The Road Sign Recognition System - RS2
Recently, there exists an extensive development in the field of on-board systems
of smart vehicles. The system is usually called Driver Support System and it is designed to help a human driver
in vehicle guidance by monitoring current traffic situation and providing him with
a valuable information source. It is supposed to help a driver in avoiding the potentially risky situations
within today heavy traffic.
Because of vital role of visual information for the human driver, the traffic
situation should be interpreted by the computer vision methods.
The recognition of traffic devices like road signs or traffic lights is
necessary for such interpretation.
We present here the Road Sign Recognition
System, which is designed to detect and classify ideogram-based road signs
in images of traffic scenes acquired form the moving car.
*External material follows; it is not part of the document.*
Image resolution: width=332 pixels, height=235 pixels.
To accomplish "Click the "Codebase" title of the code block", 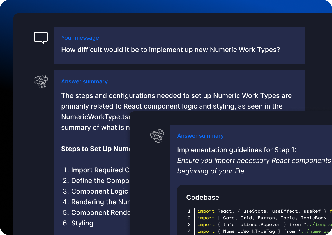I will click(x=203, y=198).
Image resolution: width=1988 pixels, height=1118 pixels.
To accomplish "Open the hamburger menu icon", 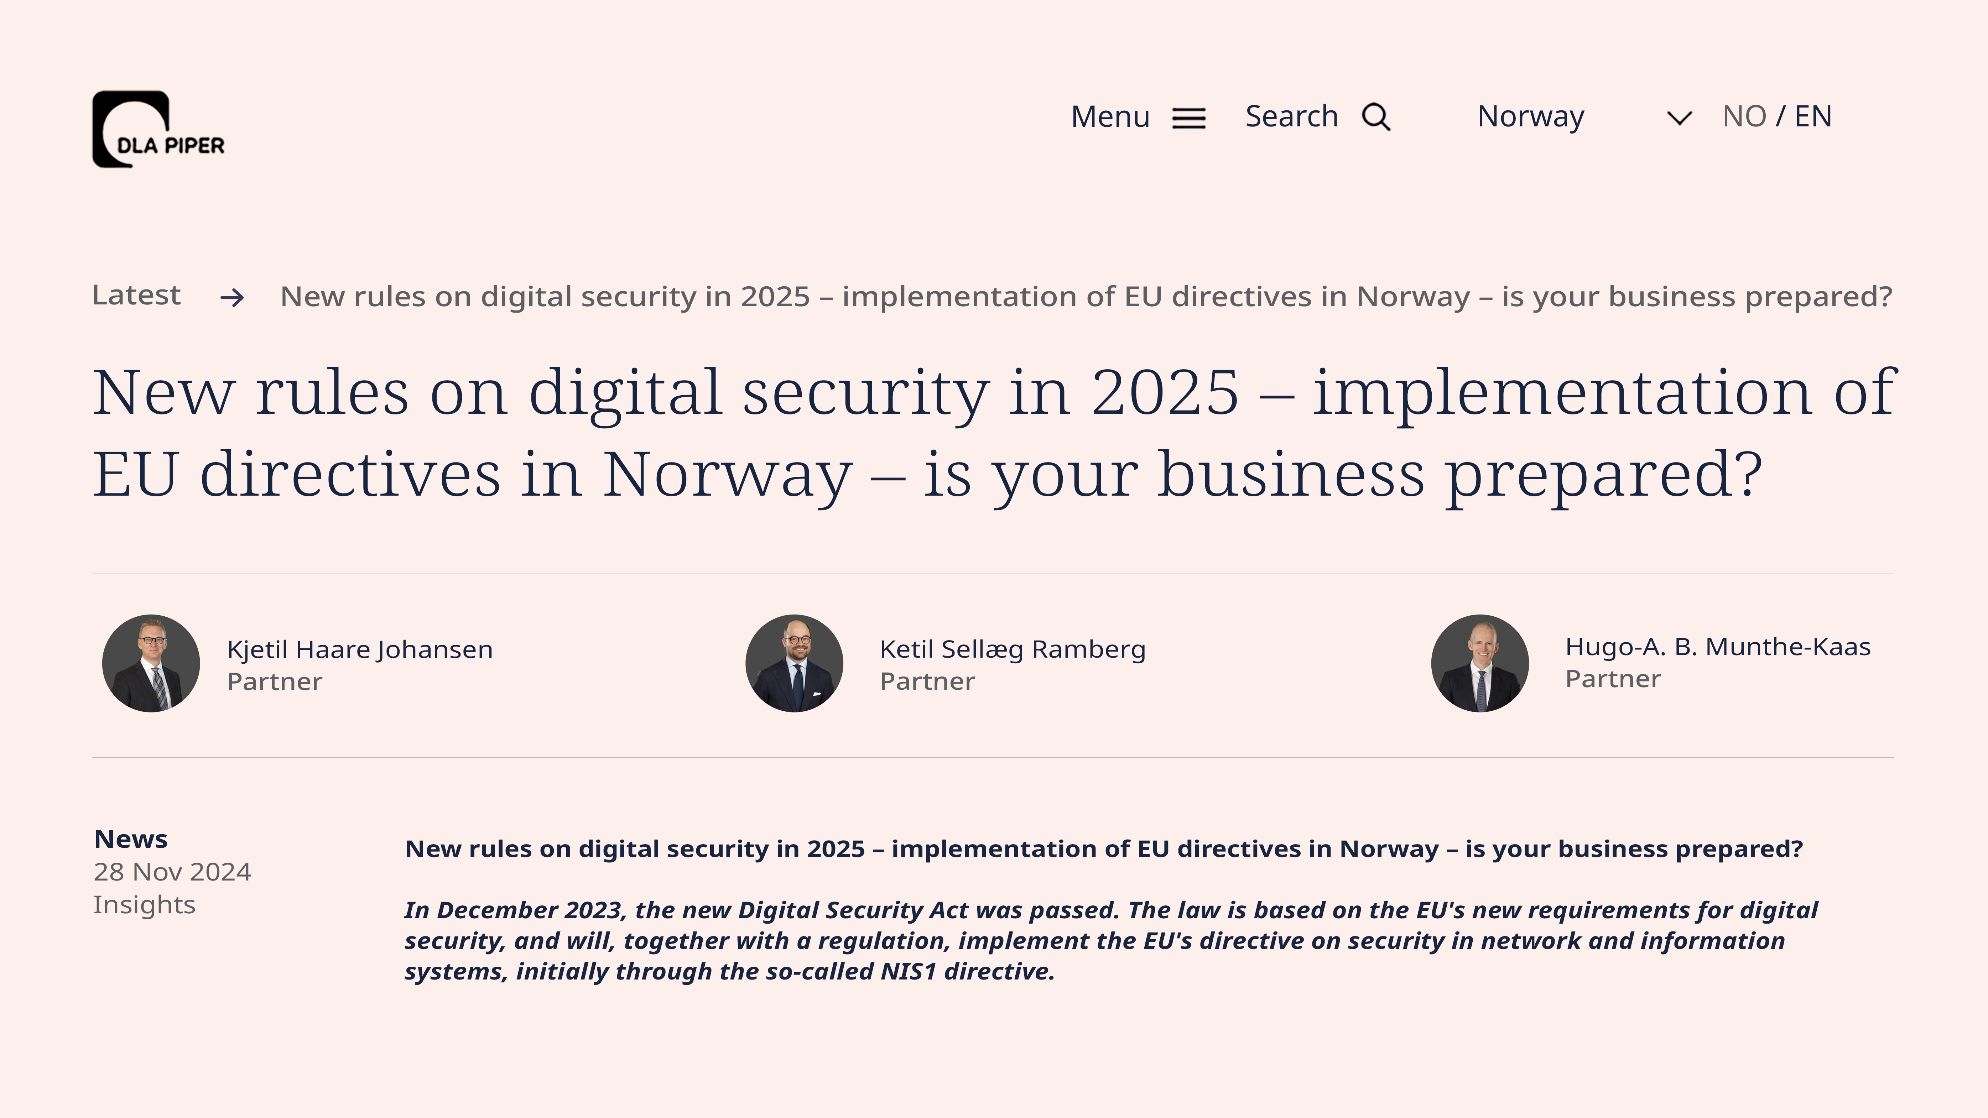I will click(1188, 118).
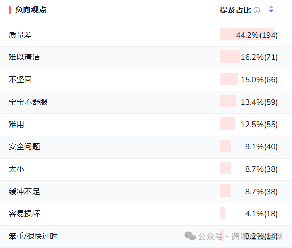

The system uses
promising edge-based detection method and tree structure of statistical
classifiers employing the apriori information. The localization of the area
of interest in the image abridges considerably time needed for the sign detection.
The System Description
The Road Sign Recognition System (RS2) is designed to be a general
framework for the recognition of ideogram-based road signs. Therefore, the sign detection
and classification stages are separated. The system may be then decomposed into several
basic blocks. The preprocessing block use the basic image processing to prepare
the input image for further processing. The detection block searches for the geometrical shapes
which could correspond to the road signs and the final decision about the road sign type
(or rejection) is made in the classification block.
The RS2 is intended for the use in the real-time environment of
smart vehicle on-board system. Therefore, all algorithms must be fast and reliable enough
to reach similar system responce times and error rates as human drivers do.
Because a lot of apriori information is known about the position of traffic signs aside
the road, it may be utilized by the selection of the area of interest - the part
of the image where signs occur with high probability. The time-consuming detection algorithm
then process only small part of the traffic scene.
In the following paragraphs, we are going to explain all RS2 subsystems briefly.
The Area of Interest
The road signs typically occur in well defined areas of the traffic scene. The determination
of the area of interest, where detection algorithm is applied, may considerably speedup
the whole system response time. On the other hand, there must be high probability
of covering all road signs along the road to be an effective addition to the road sign
recognition system. The area of interest is deduced from the information about road shape and curvature.
The determination of the road surface by the use of border white lines may suffer
from low robustness in the case of paint deterioration or bad scene illumination.
Therefore, we use rather texture-based road surface searching algorithm. The idea is
that we may begin computing texture homogenity from the low central part of the image
upwards in levels. Each level is explored from the center sideward to get the road surface
boundary points. There must be used even the large amount of apriori
knowledge to use these information for the area of interest construction.
In the present state, we are able to construct the coarse road surface shape from the
border points. In the case of algorithm fail (e.g. because of crossroad or several vehicles ahead),
the problem is also recognized and reported back to RS2. In such a case,
the exhaustive search of the traffic scene is performed and hence no signs should be missed.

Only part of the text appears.